WHAT IS REQUIRED:
Before answering, work out how many lines below contain the string "agent"; the reply is that number alone.

(Stored dataset items)
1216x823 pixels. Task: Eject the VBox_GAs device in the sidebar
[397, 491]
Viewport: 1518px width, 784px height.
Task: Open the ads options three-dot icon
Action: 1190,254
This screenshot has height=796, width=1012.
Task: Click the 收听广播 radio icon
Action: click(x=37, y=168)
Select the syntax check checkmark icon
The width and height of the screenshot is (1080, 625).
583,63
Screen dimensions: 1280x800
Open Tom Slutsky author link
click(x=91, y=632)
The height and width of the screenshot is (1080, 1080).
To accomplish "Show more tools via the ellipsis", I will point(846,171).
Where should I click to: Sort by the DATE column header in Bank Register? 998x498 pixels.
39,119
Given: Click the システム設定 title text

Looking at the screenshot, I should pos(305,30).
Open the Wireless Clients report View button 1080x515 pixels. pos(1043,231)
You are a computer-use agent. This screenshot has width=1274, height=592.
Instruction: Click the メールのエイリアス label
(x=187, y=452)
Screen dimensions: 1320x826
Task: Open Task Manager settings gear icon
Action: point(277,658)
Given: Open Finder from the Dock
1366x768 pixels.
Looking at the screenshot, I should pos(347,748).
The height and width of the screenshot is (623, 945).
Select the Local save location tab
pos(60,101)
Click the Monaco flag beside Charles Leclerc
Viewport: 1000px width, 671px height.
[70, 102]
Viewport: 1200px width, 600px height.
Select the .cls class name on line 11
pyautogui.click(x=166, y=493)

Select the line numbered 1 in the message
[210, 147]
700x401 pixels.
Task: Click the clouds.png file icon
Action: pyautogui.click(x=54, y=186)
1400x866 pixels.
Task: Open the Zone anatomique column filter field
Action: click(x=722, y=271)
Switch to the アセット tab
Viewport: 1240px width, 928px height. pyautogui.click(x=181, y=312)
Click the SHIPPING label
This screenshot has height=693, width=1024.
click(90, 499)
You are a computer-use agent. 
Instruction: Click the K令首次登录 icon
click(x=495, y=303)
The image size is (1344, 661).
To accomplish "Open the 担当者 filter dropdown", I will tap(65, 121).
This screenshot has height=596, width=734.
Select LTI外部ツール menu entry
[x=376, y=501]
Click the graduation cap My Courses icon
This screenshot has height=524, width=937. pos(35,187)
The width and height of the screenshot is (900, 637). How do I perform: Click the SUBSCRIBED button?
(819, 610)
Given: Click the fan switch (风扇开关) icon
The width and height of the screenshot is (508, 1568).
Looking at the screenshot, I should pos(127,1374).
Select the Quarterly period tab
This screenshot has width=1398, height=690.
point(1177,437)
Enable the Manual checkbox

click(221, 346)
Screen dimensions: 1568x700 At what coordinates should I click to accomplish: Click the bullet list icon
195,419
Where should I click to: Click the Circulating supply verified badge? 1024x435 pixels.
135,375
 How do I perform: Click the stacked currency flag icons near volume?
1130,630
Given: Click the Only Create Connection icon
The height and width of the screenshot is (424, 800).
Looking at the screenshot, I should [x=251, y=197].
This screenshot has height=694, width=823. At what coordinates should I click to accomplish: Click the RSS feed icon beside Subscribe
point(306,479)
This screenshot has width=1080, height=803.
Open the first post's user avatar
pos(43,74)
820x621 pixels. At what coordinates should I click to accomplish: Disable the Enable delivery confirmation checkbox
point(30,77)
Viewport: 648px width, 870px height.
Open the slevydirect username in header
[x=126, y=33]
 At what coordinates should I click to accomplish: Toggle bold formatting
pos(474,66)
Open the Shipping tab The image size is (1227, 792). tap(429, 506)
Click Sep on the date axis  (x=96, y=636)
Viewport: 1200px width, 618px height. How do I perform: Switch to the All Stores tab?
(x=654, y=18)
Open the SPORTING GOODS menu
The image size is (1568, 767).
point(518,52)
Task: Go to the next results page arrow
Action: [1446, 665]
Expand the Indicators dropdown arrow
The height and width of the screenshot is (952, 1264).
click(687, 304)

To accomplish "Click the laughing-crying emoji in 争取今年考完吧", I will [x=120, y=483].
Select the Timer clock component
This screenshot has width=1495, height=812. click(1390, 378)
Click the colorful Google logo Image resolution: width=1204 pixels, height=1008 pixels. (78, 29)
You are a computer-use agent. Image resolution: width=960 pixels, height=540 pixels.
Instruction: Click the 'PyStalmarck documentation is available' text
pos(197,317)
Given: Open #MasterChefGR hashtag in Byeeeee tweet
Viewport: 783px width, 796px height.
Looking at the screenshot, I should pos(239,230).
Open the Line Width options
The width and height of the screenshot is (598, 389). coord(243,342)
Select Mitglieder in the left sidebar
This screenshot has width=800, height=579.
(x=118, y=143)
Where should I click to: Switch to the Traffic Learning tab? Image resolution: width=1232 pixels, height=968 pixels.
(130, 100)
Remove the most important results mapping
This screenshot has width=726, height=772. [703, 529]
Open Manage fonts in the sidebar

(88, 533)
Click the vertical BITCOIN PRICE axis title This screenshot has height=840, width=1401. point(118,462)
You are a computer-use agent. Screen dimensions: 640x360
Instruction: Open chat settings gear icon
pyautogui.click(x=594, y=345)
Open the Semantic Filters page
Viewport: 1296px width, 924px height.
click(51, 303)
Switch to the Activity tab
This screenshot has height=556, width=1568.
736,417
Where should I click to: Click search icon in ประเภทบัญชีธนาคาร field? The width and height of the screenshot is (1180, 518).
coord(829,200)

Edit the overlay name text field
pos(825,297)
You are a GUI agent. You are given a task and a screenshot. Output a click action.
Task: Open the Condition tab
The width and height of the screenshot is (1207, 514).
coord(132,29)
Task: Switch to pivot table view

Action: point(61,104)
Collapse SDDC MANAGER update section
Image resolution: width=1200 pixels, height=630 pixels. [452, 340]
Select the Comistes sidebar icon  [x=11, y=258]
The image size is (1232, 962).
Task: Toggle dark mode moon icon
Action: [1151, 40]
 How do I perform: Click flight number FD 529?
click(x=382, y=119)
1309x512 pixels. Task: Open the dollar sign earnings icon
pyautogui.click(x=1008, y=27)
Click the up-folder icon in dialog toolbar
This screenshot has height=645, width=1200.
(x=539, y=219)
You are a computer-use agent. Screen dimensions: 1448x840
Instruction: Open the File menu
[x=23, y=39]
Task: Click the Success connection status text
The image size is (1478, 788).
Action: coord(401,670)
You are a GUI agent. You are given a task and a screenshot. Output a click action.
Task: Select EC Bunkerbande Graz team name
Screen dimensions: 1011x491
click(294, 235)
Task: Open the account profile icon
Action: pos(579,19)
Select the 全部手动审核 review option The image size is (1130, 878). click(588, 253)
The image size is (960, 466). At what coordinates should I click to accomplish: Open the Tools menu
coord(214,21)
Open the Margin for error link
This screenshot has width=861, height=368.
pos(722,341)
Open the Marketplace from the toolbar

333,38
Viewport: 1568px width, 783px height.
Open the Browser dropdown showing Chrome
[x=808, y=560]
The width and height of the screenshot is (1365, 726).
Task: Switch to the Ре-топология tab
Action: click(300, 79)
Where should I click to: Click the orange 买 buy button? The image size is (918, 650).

WORKED SOLUTION:
7